Hello, I'm new to the forum and am trying to find some quality information from anyone who has taken the MSP exam.

If you're a current MSP employee or have knowledge of the exam from taking it in the past, what would be the best possible way to prepare for the exam, including testing study materials, and where could I find these materials.

Thanks, I appreciate your help.


----------



## Guest (Jan 26, 2009)

everything has changed now that the MSP exam has merged with the CS test.


----------



## OfficerObie59 (Sep 14, 2007)

K9Tpr79 said:


> Hello, I'm new to the forum and am trying to find some quality information from anyone who has taken the MSP exam.
> 
> If you're a current MSP employee or have knowledge of the exam from taking it in the past, what would be the best possible way to prepare for the exam, including testing study materials, and where could I find these materials.
> 
> Thanks, I appreciate your help.


First, use the search function.

Second, click this link:
http://www.mass.gov/?pageID=hrdsubt...n+Orientation+and+Preparation+Guides&sid=Ehrd


----------



## wgciv (Jan 4, 2007)

*K9Tpr79* 
Putting the cart before the horse, no? Anyway, see above!


----------



## Big.G (Nov 28, 2006)

wgciv said:


> *K9Tpr79*
> Putting the cart before the horse, no?


He isn't the first.


----------



## K9Tpr79 (Jan 22, 2009)

Thanks for the help, I'll take it and run.

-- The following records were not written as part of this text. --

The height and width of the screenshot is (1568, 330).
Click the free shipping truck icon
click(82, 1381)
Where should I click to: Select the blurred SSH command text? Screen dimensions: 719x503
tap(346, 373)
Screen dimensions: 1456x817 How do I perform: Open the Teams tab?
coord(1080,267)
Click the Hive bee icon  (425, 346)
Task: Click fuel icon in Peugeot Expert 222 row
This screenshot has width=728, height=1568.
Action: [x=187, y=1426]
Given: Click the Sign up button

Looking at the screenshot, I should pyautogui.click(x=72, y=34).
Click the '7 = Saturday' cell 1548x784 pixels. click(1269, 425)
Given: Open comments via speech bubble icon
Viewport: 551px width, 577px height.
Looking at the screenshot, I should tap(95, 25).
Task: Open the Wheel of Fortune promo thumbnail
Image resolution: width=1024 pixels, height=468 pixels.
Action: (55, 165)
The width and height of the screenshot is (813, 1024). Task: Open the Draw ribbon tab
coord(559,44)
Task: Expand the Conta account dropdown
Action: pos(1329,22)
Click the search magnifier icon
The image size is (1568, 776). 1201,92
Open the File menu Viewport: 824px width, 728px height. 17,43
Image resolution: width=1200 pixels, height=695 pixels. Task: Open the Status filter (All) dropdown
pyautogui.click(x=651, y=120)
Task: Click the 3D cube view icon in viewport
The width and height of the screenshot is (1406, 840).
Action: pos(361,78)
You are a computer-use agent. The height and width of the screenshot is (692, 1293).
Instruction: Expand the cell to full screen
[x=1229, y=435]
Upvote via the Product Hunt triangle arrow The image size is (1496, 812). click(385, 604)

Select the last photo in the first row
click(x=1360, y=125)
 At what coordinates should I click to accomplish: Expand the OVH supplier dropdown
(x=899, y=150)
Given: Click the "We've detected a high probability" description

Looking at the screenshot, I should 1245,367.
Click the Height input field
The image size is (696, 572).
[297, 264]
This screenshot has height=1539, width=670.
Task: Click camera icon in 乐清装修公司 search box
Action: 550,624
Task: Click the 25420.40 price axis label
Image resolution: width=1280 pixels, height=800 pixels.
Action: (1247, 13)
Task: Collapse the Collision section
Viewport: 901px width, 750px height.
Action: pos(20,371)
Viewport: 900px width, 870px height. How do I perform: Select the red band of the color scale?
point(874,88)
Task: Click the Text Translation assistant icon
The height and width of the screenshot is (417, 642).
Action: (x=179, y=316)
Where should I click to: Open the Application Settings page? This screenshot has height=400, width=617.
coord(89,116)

WGCIV, not putting the cart before the horse, just working towards a goal and staying motivated!


----------



## Johnny Law (Aug 8, 2008)

You either know the stuff, or you don't. The last time the MSP had a test you could study for, they gave you a booklet and that was in 1991 or 92 I think.


----------



## Hawk19 (Jan 9, 2009)

Couldn't hurt to look at an Arco or one of those other police-exam books. Those usually focus on helping someone better look at the question to avoid being misled. I say if it helps you get just one question right, it's worth it, since there really is nothing else you can do.


----------